BEIRUT: Hassan Diab garnered the most votes out of any candidate during the parliamentary consultations Thursday, but the real test will be whether his government - if formed - can last. He received 69 votes, but a meager six of these were from Sunni MPs.
With the premiership being the highest Sunni post in the country, Diab lacks the support of the largest Sunni party. Additionally, he doesn’t have the support of the second-largest Christian party or the country’s largest Druze party.
Saad Hariri, who stepped down as prime minister days after the nationwide anti-government protests broke out, said Thursday that he would not participate in the next government.
The Lebanese Forces said they wouldn’t participate. Progressive Socialist Party Walid Joumblatt told The Daily Star that his party would “of course not” participate in Diab’s government. What looks like another split down the middle between March 8 and March 14 movements is different this time around.
Protesters that have been in the streets since Oct. 17 are on the side that includes parties of the now-defunct March 14 against Diab.
The Lebanese Forces will also not participate. And according to Walid Joumblatt, the head of the Progressive Socialist Party, will “of course not” participate in Diab’s government.
Diab is no stranger to Lebanese politics.

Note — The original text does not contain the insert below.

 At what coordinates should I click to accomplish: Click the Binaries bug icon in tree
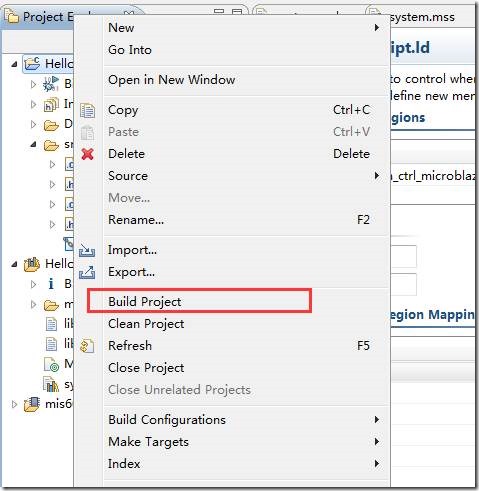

He was appointed as the education minister in Najib Mikati’s government from 2011-14, after Hezbollah facilitated the collapse of then-PM Saad Hariri’s government.
Thursday, Diab was quick to play down any ties to political parties and vowed that he was “independent.”

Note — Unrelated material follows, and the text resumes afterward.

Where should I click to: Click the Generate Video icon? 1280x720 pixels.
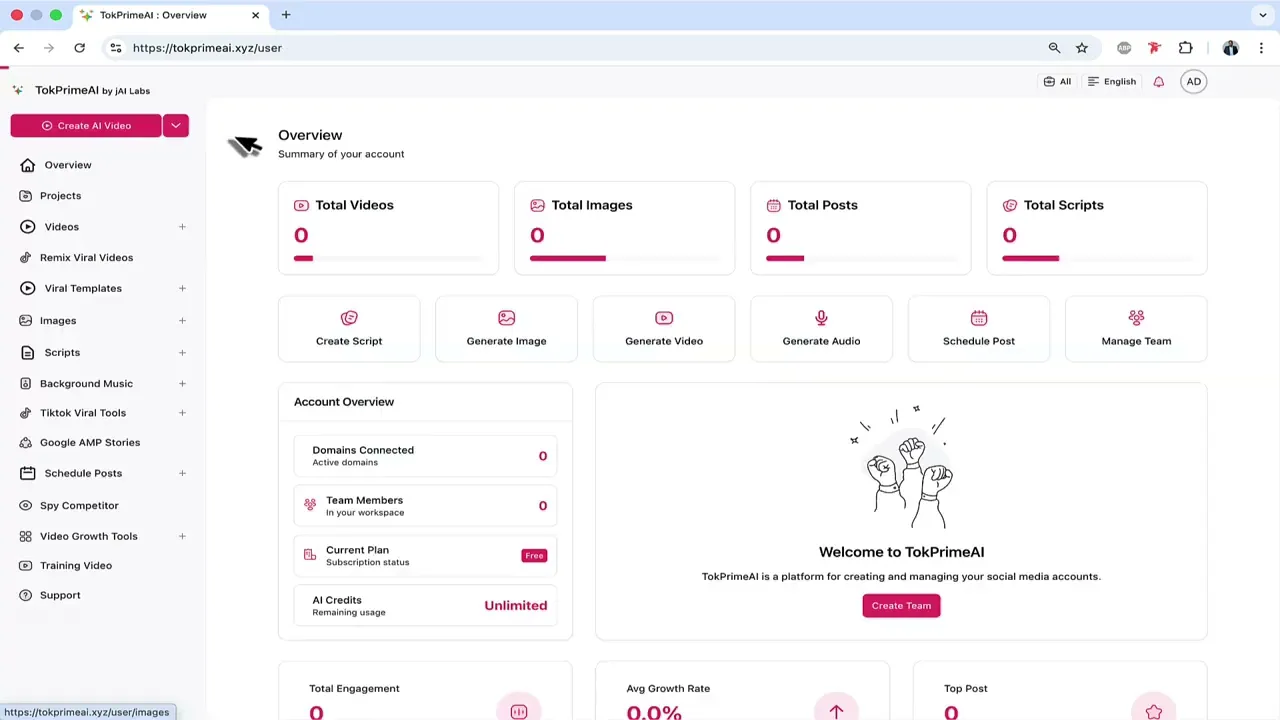tap(664, 318)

A government headed by Diab has already been labeled as being pro-Hezbollah, something analysts believe could trigger more tension and instability.
Hezbollah and the Amal Movement proposed Diab’s name at the last minute Wednesday, hours before the parliamentary consultations took place.

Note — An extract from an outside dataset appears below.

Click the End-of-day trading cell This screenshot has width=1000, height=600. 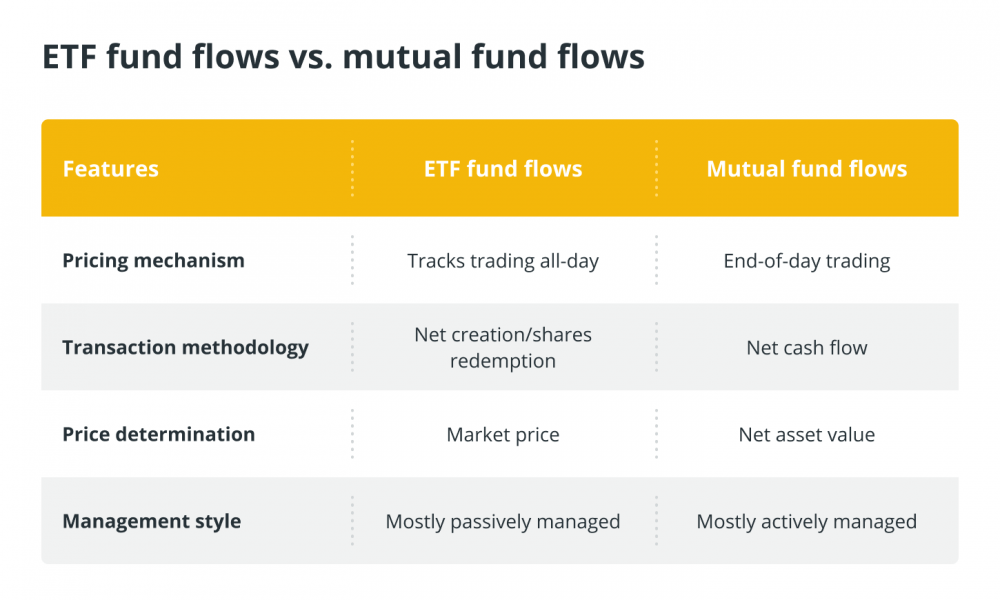coord(807,261)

Mohannad Hage Ali of the Carnegie Middle East Center warned that now “sectarian tensions are more likely given Hariri’s passive position.”
Despite Hariri losing a third of his parliamentary representation in the last elections, he is still the most popular Sunni figure in the country with the largest support base of the Muslim sect.
Hariri Monday asked Aoun to delay consultations despite him being the favorite to be nominated after learning that LF and Free Patriotic Movement were not going to name him for the premiership.
Hariri wanted to be a sectarian balance if he were to be named.
Apart from having little sectarian balance in his backing, the protesters appeared Thursday night to reject Diab’s designation.
Immediately following his speech in Baabda, residents of majority-Sunni areas took to the streets to voice their rejection.
For Sami Nader, director of the Levant Institute for Strategic Affairs, Diab’s lack of Sunni legitimacy makes his nomination “very shaky.”
“The only way he doesn’t need this Sunni legitimacy is if he goes all the way to form a technocratic government, which isn’t the case since he’s backed by the three parties who said they don’t want this type of government,” Nader explained to The Daily Star.
Another obstacle that Diab faces is the perception that his government will be pro-Hezbollah.
“This is a killer in these times because it cuts the road to any possible financial aid at a critical time, where financial aid is the only single resort we have to stop economic collapse,” Nader said.
“This will further isolate Lebanon, especially in light of the U.S.-Iran confrontation and how Washington, United Kingdom, GCC countries and now Germany are dealing with Hezbollah,” he said.
As was shown Thursday night, many protesters are against Diab’s nomination because he is backed by the parties they have been demonstrating against since Oct. 17.
“Most importantly, he cannot form a technocratic government, which is their [protesters] No. 1 demand,” Nader said.